Greetings from Yeong-Gwang (S. Korea), my little corner of the divinely inspired petri dish.

Mmm, I think the probability of death is relative to the rotation and proximity of the motor with respect to the head of the person in the enclosed environ. Risks are increased if the person involved first suffers from a cardiac arrest, alcohol poisoning, or a case of death while enclosed in the room; This is the only conclusion I can come up with. :cool:
 
How about this:
Temperature above 105F. Humidity near 100%.

Cooling by evaporation won't cool your body under those conditions. Evaporation only works when the air can absorb more moisture. No evaporation, no cooling.

So, you are blowing more hot air onto your body. Effectively, you are heating yourself with the fan you meant to cool yourself with.

So, in the belief that the fan is helping cool you, you sit (or lie) there in your room and die of heat stroke (what's the proper expression for that?) Combination of dehydration and over heating.

Under those conditions, you need to find a way to cool yourself for real.
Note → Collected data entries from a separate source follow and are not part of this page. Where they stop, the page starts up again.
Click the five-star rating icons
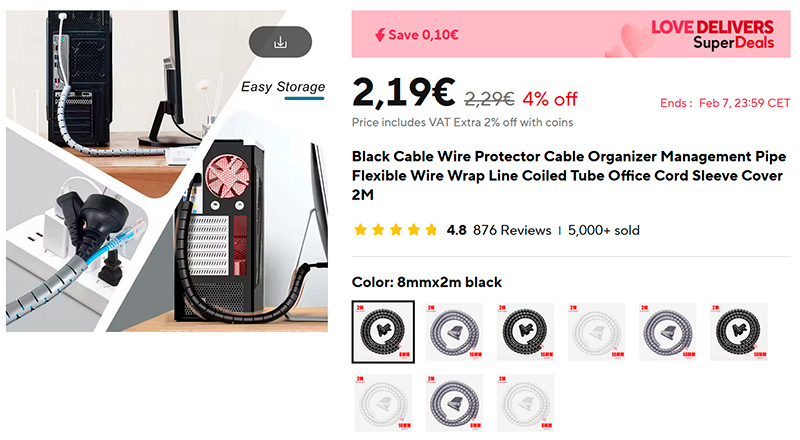Screen dimensions: 800x440 click(396, 230)

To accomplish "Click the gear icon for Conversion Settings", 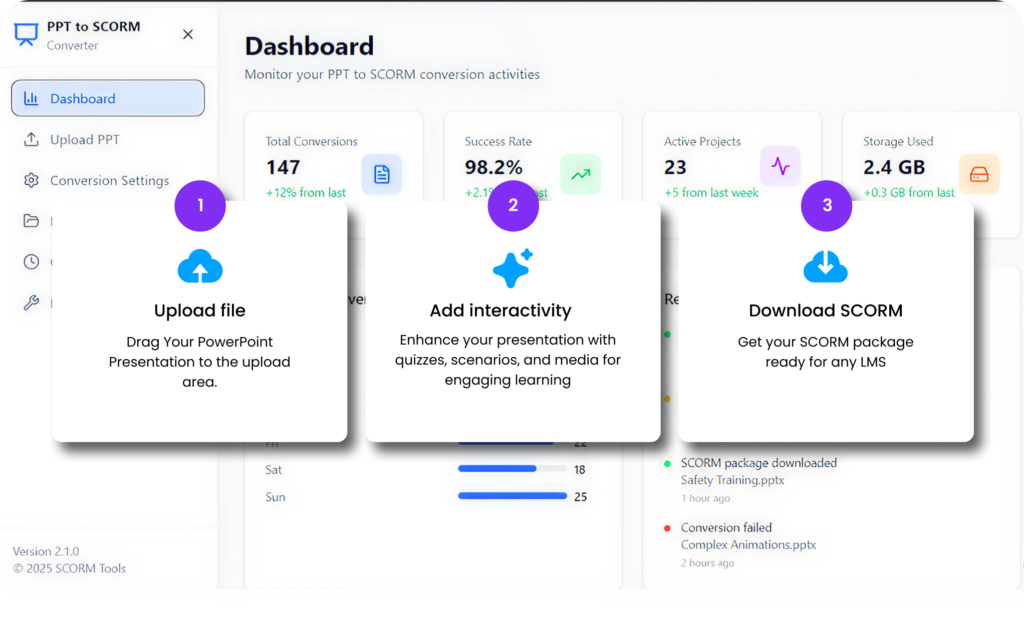I will 29,180.
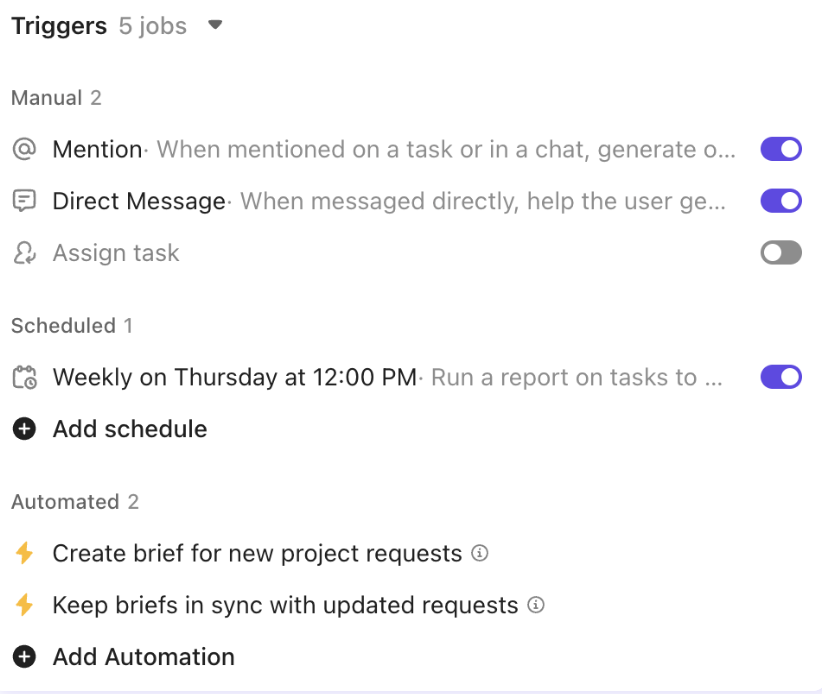Open Weekly on Thursday at 12:00 PM schedule
Screen dimensions: 822x694
click(235, 377)
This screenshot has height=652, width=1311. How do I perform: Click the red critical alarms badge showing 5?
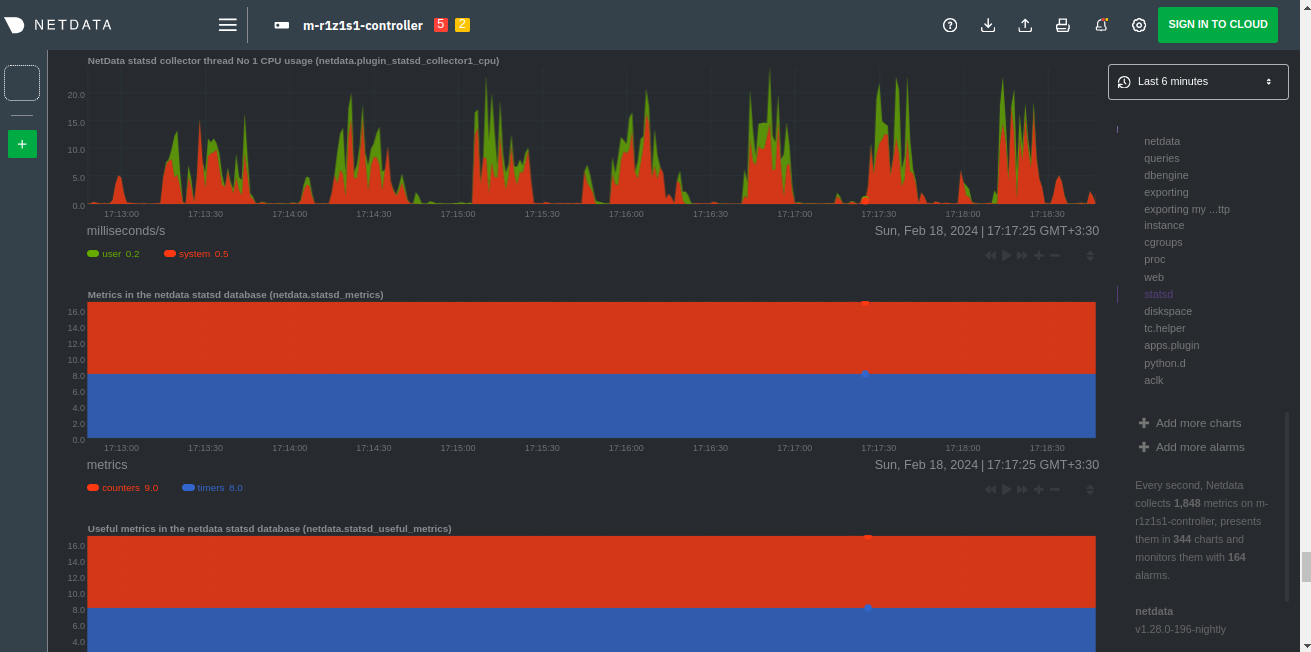point(441,24)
Those conditions will get you anyway. The fan just fools people into sitting still long enough for it to happen, and maybe contributes a little to the heating.
 
MortFurd, by your reasoning we should have had millions of deaths in the Southern U.S. between the advent of the electric fan and the widespread use of air conditioning, but I'm unaware of any statistics bearing that out.
 
I think the flaw in MortFord's argument are the words 'Humidity near 100%.' In reality it will be enough below 100% for humans to keep a steady temperature. A fan will help by ensuring that the air around you is kept below 100% humidity.
 
I think the flaw in MortFord's argument are the words 'Humidity near 100%.' In reality it will be enough below 100% for humans to keep a steady temperature. A fan will help by ensuring that the air around you is kept below 100% humidity.
Yup. That's the question. How high does the humidity have to be, and how high does the room temperature have to be before you have a problem.

I don't know, but I can imagine conditions where it could be a problem. Those (rare) conditions might be a basis for the story.